Opheusden (G): reformed church
Although the history of the church of Opheusden dates back to the 11th century, very little is known about the original church except that was a daughter church of the Wageningen parish and consecrated to St. John the Baptist. In the 14th century a tower was built which may or may not have been part of an older church or the beginning of a whole new church.
Today's church is a cuiciform pseudo-basilica in late-Gothic style. Its oldest part is the late-15th century choir. The sacristy at its south was built in the same century. In 1524 the construction began of the transept and nave, both distinctly higher than the choir. All these parts of the church were built of brick with lines of tuff at all sides of the choir but only on the south side of nave and transept. While the north side-aisle was four traves long, the southern aisle only had three.
As completed, the church was catholic for only a few decades. In ca. 1600 the last catholic priest became the first protestant pastor, and most of the village followed suit. Eventually catholicism completely disappeared from the village.

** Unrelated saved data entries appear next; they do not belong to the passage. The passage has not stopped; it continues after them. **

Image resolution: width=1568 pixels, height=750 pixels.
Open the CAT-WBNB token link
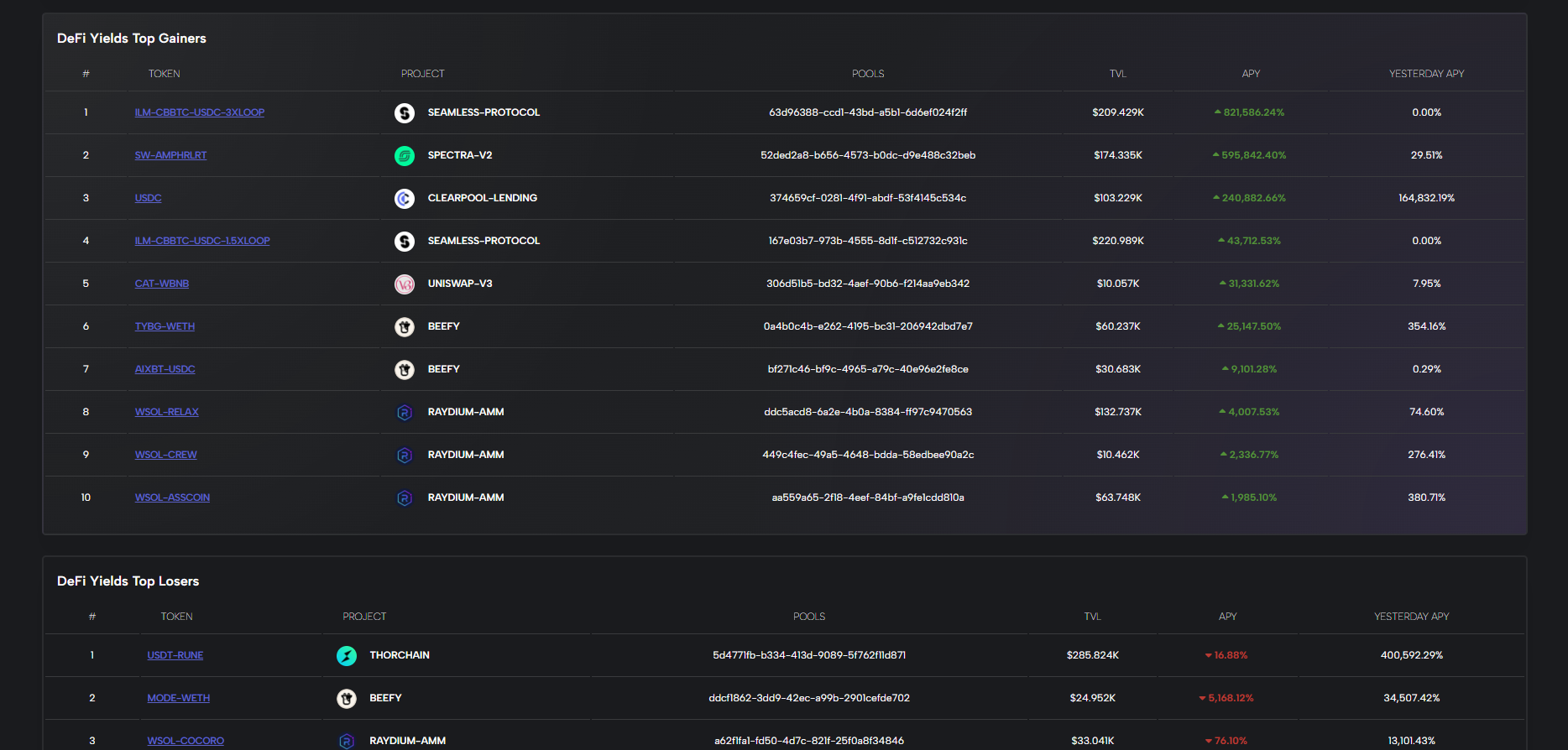coord(162,284)
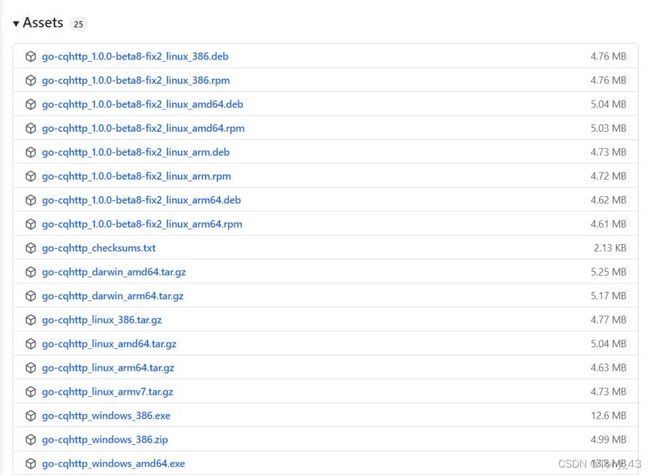This screenshot has height=475, width=650.
Task: Collapse the Assets section triangle
Action: pyautogui.click(x=16, y=24)
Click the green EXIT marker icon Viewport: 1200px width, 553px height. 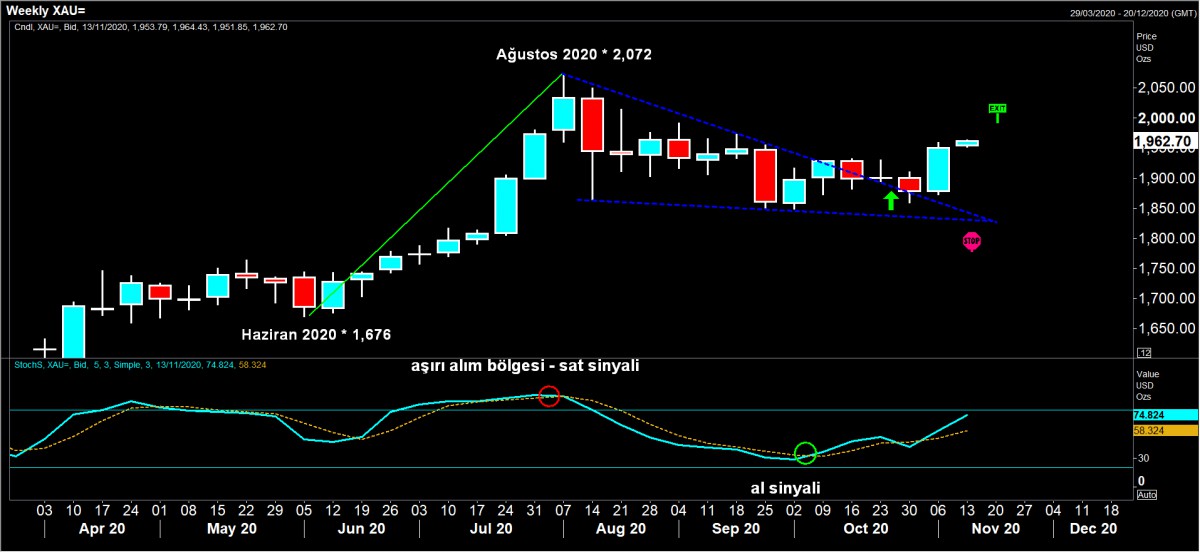pos(996,110)
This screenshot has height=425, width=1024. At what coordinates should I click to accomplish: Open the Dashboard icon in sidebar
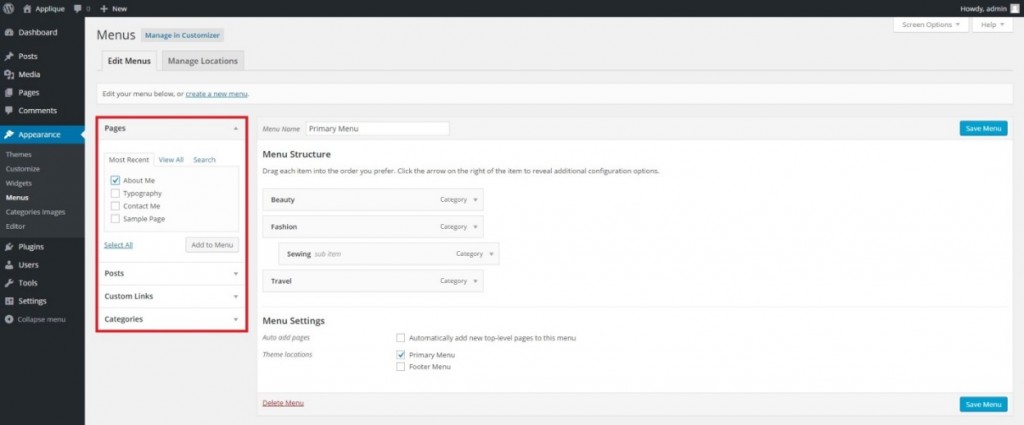(9, 32)
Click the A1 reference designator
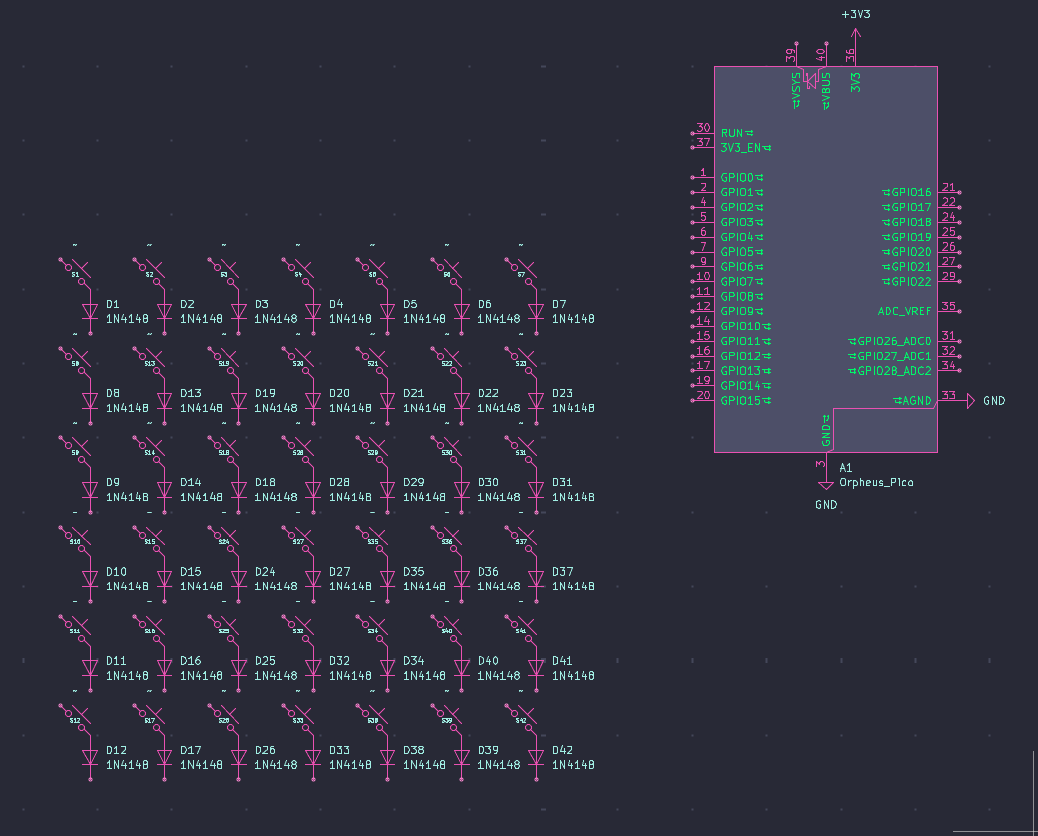This screenshot has height=836, width=1038. click(x=846, y=467)
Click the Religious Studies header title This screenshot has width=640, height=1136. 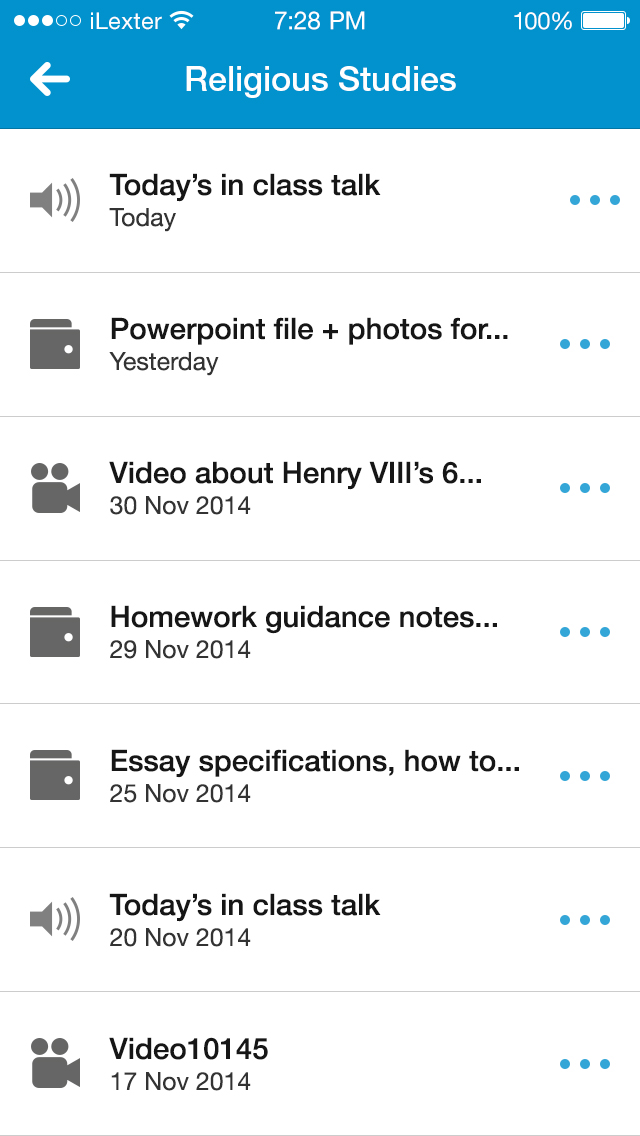click(320, 79)
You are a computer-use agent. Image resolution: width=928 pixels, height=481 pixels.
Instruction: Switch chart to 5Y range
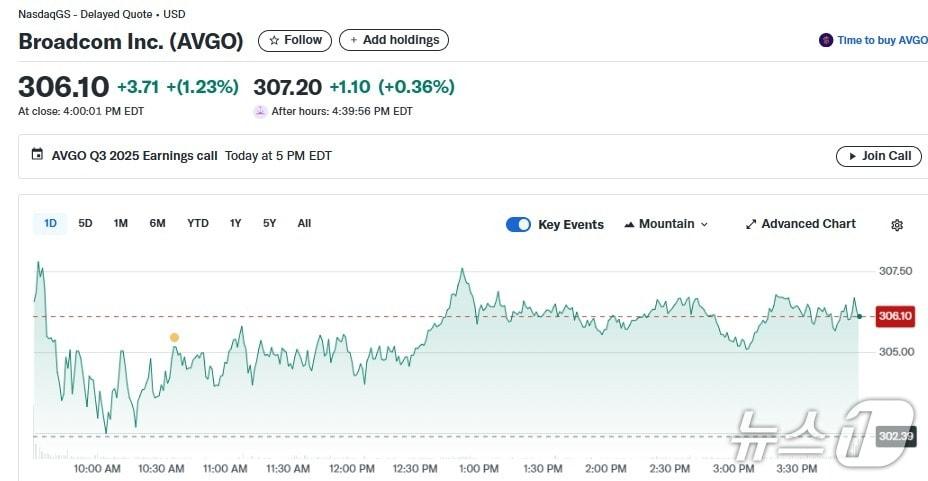coord(269,223)
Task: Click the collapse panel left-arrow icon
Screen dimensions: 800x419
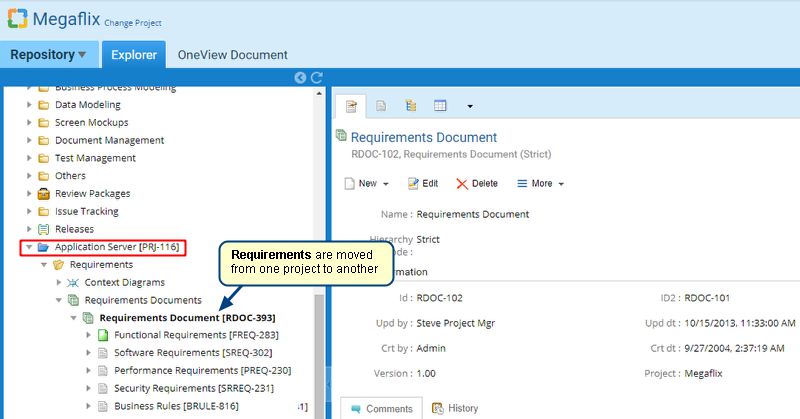Action: [300, 77]
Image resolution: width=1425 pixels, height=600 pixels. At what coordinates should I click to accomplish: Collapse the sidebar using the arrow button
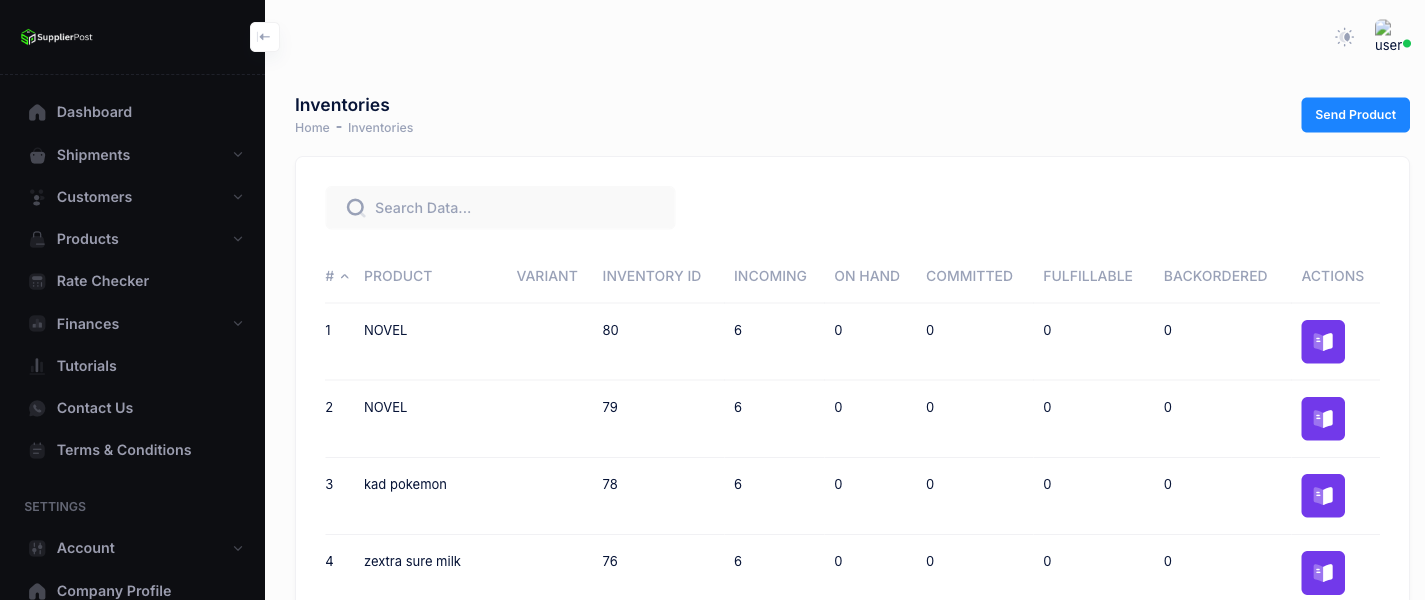pos(264,36)
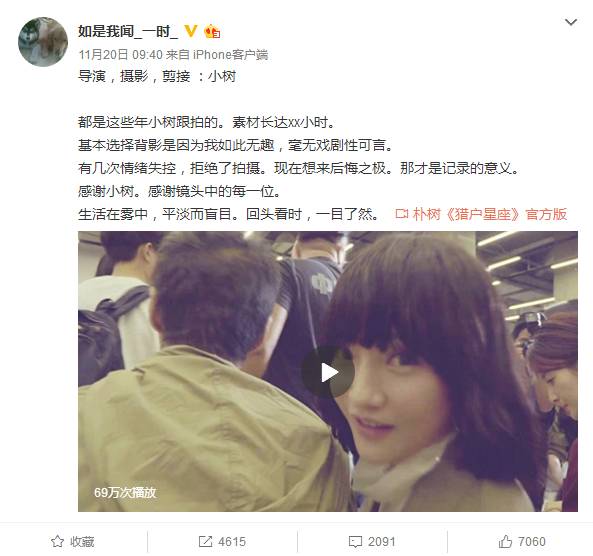The image size is (593, 556).
Task: Open the 如是我闻_一时_ profile name
Action: (x=128, y=31)
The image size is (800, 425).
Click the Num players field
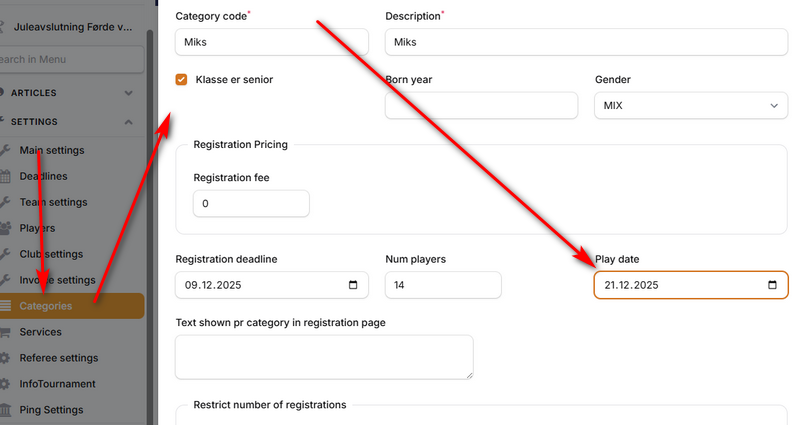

The church suffered badly in WW2, with Opheusden having been in the frontline in May 1940 and in October 1944. In May 1940 the tower, which had just been restored in the 1930's, was blown up for strategic reasons, destroying part of the nave as well. By September that year already plans to rebuild the tower and restore the rest of the church were announced, but for the meantime architect J.G.A. Heineman could only secure the remaining parts of the church.
The restoration was eventually carried out in three stages between 1949 and 1960. Plans had changed by then. Instead of restoring the church to its pre-war state, it had been decided to take the opportunity to extend the nave with the space formerly occupied by the tower. A new tower, inspired by the old one but not the same, was built at the south side instead, in the corner between the extended nave and the southern side-aisle.
For centuries the church belonged to the Dutch Reformed Church, but when in 2004 the congregation refused to become part of the united protestant church of the Netherlands PKN, it joined the Restored Reformed church (HHK) instead.